Excerpted records:

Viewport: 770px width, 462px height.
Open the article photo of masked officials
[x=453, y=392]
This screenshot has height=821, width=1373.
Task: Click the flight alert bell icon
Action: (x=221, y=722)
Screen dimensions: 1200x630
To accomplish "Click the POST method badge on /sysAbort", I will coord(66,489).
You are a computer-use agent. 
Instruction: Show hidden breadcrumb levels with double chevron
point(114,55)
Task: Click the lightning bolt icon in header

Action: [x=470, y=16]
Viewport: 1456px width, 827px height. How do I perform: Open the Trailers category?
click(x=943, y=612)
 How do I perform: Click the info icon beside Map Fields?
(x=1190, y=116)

Activity: For this exercise, output the records in full, exactly.

Result of the task:
Viewport: 770px width, 462px height.
Open the article photo of masked officials
[x=453, y=392]
This screenshot has height=821, width=1373.
Task: Click the flight alert bell icon
Action: (x=221, y=722)
Screen dimensions: 1200x630
To accomplish "Click the POST method badge on /sysAbort", I will coord(66,489).
You are a computer-use agent. 
Instruction: Show hidden breadcrumb levels with double chevron
point(114,55)
Task: Click the lightning bolt icon in header

Action: [x=470, y=16]
Viewport: 1456px width, 827px height. How do I perform: Open the Trailers category?
click(x=943, y=612)
 How do I perform: Click the info icon beside Map Fields?
(x=1190, y=116)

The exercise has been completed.